The function d.spls.lasso performs dimensional reduction as in PLS methodology combined to variable selection via the Dual-SPLS algorithm with the norm $$\Omega(w)=\lambda_1 \|w\|_1 +\lambda_2 \|Xw\|_2 + \|w\|_2.$$ In the algorithm, the parameters \(\lambda\), \(\lambda_1\) and \(\lambda_2\)are transformed into more meaningful values, ppnu and \(\nu_2\).

Usage

d.spls.ridge(X,y,ncp,ppnu,nu2,verbose=TRUE)

Value

A list of the following attributes

Xmean

the mean vector of the predictors matrix X.

scores

the matrix of dimension (n,ncp) where n is the number of observations. The scores represents the observations in the new component basis computed by the compression step of the Dual-SPLS.

loadings

the matrix of dimension (p,ncp) that represents the Dual-SPLS components.

Bhat

the matrix of dimension (p,ncp) that regroups the regression coefficients for each component.

intercept

the vector of intercept values for each component.

fitted.values

the matrix of dimension (n,ncp) that represents the predicted values of y

residuals

the matrix of dimension (n,ncp) that represents the residuals corresponding to the difference between the responses and the fitted values.

lambda1

the vector of length ncp collecting the parameters of sparsity used to fit the model at each iteration.

zerovar

the vector of length ncp representing the number of variables shrank to zero per component.

ind_diff0

the list of ncp elements representing the index of the none null regression coefficients elements.

type

a character specifying the Dual-SPLS norm used.

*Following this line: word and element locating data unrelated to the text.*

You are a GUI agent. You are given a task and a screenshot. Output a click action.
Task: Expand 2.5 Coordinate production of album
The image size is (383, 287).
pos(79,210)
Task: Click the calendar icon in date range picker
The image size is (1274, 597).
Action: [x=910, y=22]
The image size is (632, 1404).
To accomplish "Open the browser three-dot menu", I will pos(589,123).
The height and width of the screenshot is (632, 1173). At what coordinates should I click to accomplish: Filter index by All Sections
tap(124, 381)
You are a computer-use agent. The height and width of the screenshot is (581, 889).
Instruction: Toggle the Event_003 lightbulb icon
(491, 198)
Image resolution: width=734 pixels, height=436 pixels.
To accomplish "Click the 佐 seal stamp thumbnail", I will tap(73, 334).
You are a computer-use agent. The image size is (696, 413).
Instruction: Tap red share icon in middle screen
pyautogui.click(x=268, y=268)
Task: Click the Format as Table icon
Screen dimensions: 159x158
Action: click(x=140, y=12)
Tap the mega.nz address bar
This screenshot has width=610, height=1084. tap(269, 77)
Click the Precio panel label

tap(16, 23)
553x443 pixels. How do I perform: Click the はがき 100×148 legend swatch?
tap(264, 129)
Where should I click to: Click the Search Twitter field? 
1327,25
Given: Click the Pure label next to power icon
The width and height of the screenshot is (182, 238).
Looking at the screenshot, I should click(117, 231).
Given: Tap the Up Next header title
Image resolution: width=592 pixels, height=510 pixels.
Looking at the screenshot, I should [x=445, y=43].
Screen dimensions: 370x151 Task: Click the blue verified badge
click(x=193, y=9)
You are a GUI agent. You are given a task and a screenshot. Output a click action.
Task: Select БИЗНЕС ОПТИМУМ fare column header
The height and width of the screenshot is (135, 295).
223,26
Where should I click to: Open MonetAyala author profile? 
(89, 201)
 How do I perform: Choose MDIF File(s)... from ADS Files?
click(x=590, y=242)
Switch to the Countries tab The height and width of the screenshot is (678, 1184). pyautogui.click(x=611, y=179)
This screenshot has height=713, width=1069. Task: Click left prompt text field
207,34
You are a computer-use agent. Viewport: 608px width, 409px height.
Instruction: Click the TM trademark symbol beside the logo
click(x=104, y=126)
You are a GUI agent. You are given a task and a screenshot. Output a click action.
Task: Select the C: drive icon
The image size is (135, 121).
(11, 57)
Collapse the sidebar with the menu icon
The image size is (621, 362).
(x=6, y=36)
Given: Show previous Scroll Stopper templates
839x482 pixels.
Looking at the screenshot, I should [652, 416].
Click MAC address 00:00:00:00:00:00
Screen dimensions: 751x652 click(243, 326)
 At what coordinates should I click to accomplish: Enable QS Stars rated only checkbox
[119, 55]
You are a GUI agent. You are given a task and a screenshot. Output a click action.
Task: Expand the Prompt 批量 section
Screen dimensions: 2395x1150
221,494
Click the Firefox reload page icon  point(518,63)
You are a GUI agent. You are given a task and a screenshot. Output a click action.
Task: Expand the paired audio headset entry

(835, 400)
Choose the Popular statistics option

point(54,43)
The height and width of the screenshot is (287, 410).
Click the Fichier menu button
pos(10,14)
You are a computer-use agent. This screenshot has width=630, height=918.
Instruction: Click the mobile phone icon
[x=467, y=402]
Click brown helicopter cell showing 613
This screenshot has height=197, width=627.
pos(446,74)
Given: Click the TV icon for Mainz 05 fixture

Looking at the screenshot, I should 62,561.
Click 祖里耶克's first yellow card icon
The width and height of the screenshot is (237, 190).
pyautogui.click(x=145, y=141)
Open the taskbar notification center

In this case it is ridge.

Arguments

X

a numeric matrix of predictors values of dimension (n,p). Each row represents one observation and each column one predictor variable.

y

a numeric vector or a one column matrix of responses. It represents the response variable for each observation.

ncp

a positive integer. ncp is the number of Dual-SPLS components.

ppnu

a positive real value, in \([0,1]\). ppnu is the desired proportion of variables to shrink to zero for each component (see Dual-SPLS methodology).

nu2

a positive real value. nu2 is a regularization parameter on \(X^TX\).

verbose

a Boolean value indicating whether or not to display the iterations steps. Default value is TRUE.

Author

Louna Alsouki François Wahl

Details

The resulting solution for \(w\) and hence for the coefficients vector, in the case of d.spls.ridge, has a simple closed form expression (ref) deriving from the fact that \(w\) is collinear to a vector \(z_{\nu_1}\) of coordinates $$z_{\nu_1,j}=\textrm{sign}(z_{X,\nu_2,j})(|z_{X,\nu_2,j}|-\nu_1)_+.$$ Here \(\nu_1\) is the threshold for which ppnu of the absolute values of the coordinates of \(z_{X,\nu_2}\) are greater than \(\nu_1\) and \(z_{X,\nu_2}=(\nu_2 X^TX + I_p)^{-1}X^Ty\). Therefore, the ridge norm is beneficial to the situation where \(X^TX\) is singular. If \(X^TX\) is invertible, one can choose to use the Dual-SPLS for the least squares norm instead.

See Also

d.spls.LS

Examples

Run this code
### load dual.spls library
library(dual.spls)
### parameters
oldpar <- par(no.readonly = TRUE)
n <- 200
p <- 100
nondes <- 150
sigmaondes <- 0.01
data=d.spls.simulate(n=n,p=p,nondes=nondes,sigmaondes=sigmaondes)

X <- data$X
y <- data$y


#fitting the model
mod.dspls <- d.spls.ridge(X=X,y=y,ncp=10,ppnu=0.9,nu2=100,verbose=TRUE)

str(mod.dspls)

### plotting the observed values VS predicted values
plot(y,mod.dspls$fitted.values[,6], xlab="Observed values", ylab="Predicted values",
main="Observed VS Predicted for 6 components")
points(-1000:1000,-1000:1000,type='l')

### plotting the regression coefficients
par(mfrow=c(3,1))
i=6
nz=mod.dspls$zerovar[i]
plot(1:dim(X)[2],mod.dspls$Bhat[,i],type='l',
    main=paste(" Dual-SPLS (ridge), ncp =", i, " #0coef =", nz, "/", dim(X)[2]),
    ylab='',xlab='' )
inonz=which(mod.dspls$Bhat[,i]!=0)
points(inonz,mod.dspls$Bhat[inonz,i],col='red',pch=19,cex=0.5)
legend("topright", legend ="non null values", bty = "n", cex = 0.8, col = "red",pch=19)
par(oldpar)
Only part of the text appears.